I've had a jolly good time working on this recipe these past two weeks. And just in time for 4th of July!
And considering that the boys have had to endure several 'tastings' sigh...someone has to do the dirty work, enough said!
So it has the building blocks of your good ole' tiramisu - the luscious cream with homemade mascarpone (preferably), Italian imported sponge finger biscuits and also the espresso.
But herein lies the deviation, to keep the flavors quite summery and not strong on the coffee, I've diluted the espresso with water just for a hint of flavor. The cream is as is traditionally made by whipping egg yolks and sugar into thick creamy ribbons. To which is added the mascarpone and whipped cream. I've also added lemon emulsion which I'm always raving about and is key to getting that light summery flavor which pairs perfectly with the berries.
The egg whites are whisked with a touch of cream of tartar to soft snow white peaks and folded at the very end to the mascarpone cream.

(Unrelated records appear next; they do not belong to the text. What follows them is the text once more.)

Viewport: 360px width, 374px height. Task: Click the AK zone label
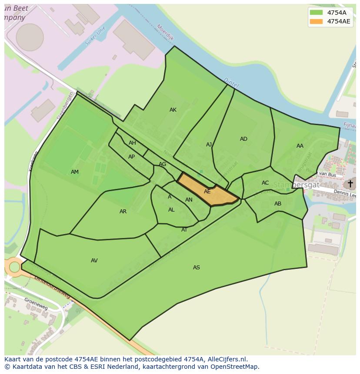173,110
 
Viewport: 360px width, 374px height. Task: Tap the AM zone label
75,172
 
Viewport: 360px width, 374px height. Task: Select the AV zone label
94,261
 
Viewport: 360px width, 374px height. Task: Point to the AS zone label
197,268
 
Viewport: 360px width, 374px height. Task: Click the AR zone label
123,212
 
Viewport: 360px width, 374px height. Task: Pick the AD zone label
243,139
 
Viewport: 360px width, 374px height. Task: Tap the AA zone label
300,146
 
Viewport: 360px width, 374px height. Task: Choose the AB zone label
278,204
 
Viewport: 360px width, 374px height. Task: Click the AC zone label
265,183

So here's how you assemble; 1st the coffee dipped biscuits, then the mascarpone cream, layer of sliced macerated strawberries (only), remaining biscuits, remaining cream and into the refrigerator to chill for 12 hours.

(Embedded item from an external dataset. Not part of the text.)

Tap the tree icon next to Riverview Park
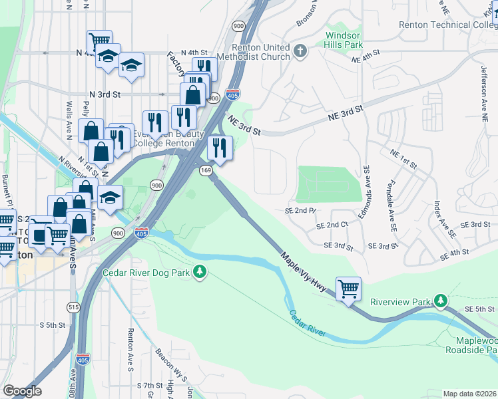click(440, 301)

Macerated mixed berries at the very end served directly onto individual servings to avoid the berries bleeding onto the delicate cream.
As always, use the best quality ingredients (eg use vanilla bean paste not imitation extract) and I think you'll really enjoy this for the holidays!
I cannot emphasize just how delicious this turns out. It is delicate, luscious and just plain old fabulous!
However, not the best choice for outdoor events where it will be sitting in the hot sun. Best served refrigerator to plate!
Here are some troubleshooting tips:
So what do you do if your cream is runny?
For peace of mind, I add agar agar to water and whisk on the stove until just thick and syrupy. I then dump this into the mascarpone cream and whisk like mad so streaks don't form. After which you just assemble as usual.
Agar Agar by the way, is an age old vegetarian thickener from algae that has been used for hundreds of years in Asian cooking.
You really do need to chill the tiramisu overnight or for 12 hours.
So what if you do not have 12 hours (and have only 6 hours)?
Avoid adding the egg whites at the end (since they are composed mainly of water & will thin the cream down) and definitely do the agar agar syrup into the cream.